16. Avanzi di gestione
1. All’Associazione è vietato distribuire, anche in modo indiretto, utili o avanzi di gestione comunque denominati, nonché fondi, riserve o capitale durante la vita dell’Associazione stessa, a meno che la destinazione o la distribuzione non siano imposte per legge o siano effettuate a favore di altre organizzazioni non lucrative di utilità sociale (Onlus) che per legge, statuto o regolamento facciano parte della medesima e unitaria struttura.
2. L’Associazione ha l’obbligo di impiegare gli utili o gli avanzi di gestione per la realizzazione delle attività istituzionali e di quelle ad esse direttamente connesse.

17. Rapporti di lavoro

L’Associazione può assumere dei dipendenti nei limiti delle necessità derivanti dal corretto svolgimento dei compiti statutari. I rapporti tra l’Associazione e i dipendenti sono disciplinati dalla legge, dai contratti collettivi di settore e dal raggiungimento degli obiettivi da perseguire. I dipendenti sono, ai sensi di legge e di regolamento, assicurati contro le malattie, gli infortuni e per la responsabilità civile verso terzi.
L’Associazione altresì per sopperire a specifiche esigenze può giovarsi dell’opera di collaboratori di lavoro autonomo. I rapporti tra l’Associazione e i collaboratori di lavoro autonomo sono disciplinati dalla legge e dai contratti collettivi di settore. I collaboratori di lavoro autonomo sono, ai sensi di legge e di regolamento, assicurati contro le malattie, gli infortuni e per la responsabilità civile verso terzi. Per quanto non previsto dal presente Statuto si fa riferimento alle leggi (e ai regolamenti) vigenti ed ai principi generali dell’ordinamento giuridico.

18. Regolamento
L’Associazione si doterà di un Regolamento che sarà presentato all’Assemblea dal Consiglio Direttivo per la relativa applicazione.

19. Scioglimento
1. In caso di suo scioglimento, per qualunque causa, l’Associazione ha l’obbligo di devolvere il suo patrimonio ad altre organizzazioni non lucrative di utilità sociale (Onlus) o a fini di pubblica utilità, sentito l’organismo di controllo di cui all’articolo 3, comma 190 della legge 23 dicembre 1996 n. 662, salvo diversa destinazione imposta dalla legge.

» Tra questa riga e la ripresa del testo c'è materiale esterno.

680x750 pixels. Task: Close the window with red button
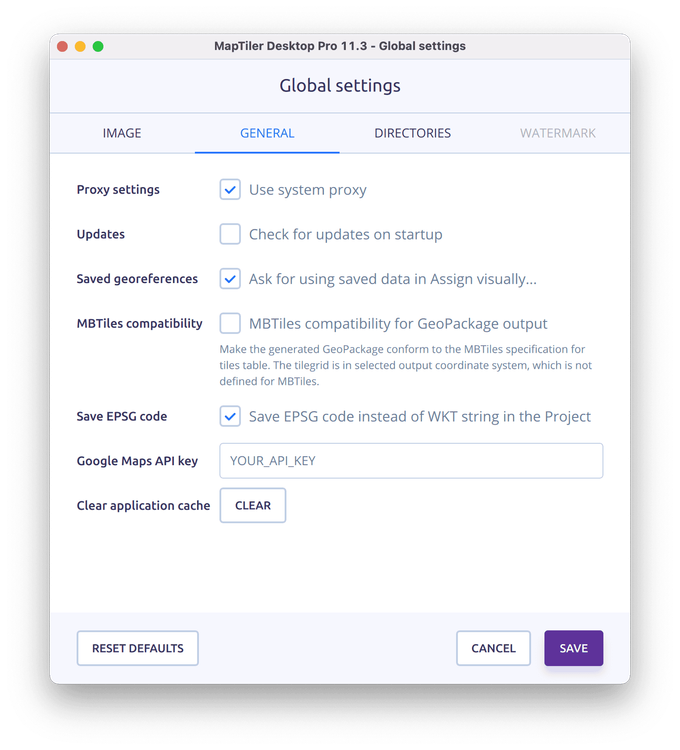[62, 46]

20. Clausola compromissoria
1. Qualunque controversia sorgesse in dipendenza dell’esecuzione o interpretazione del presente statuto e che possa formare oggetto di compromesso, sarà rimessa al giudizio di un arbitro amichevole compositore che giudicherà secondo equità e senza formalità di procedura, dando luogo ad arbitrato irrituale. L’arbitro sarà scelto di comune accordo dalle parti contendenti; in
mancanza di accordo alla nomina dell’arbitro sarà provveduto dal Presidente del Tribunale di Latina.

21. Legge applicabile
1. Per disciplinare ciò che non sia previsto nel presente statuto, si deve far riferimento alle norme in materia di enti contenute nel libro I del Codice civile e, in subordine, alle norme contenute nel libro V del Codice civile.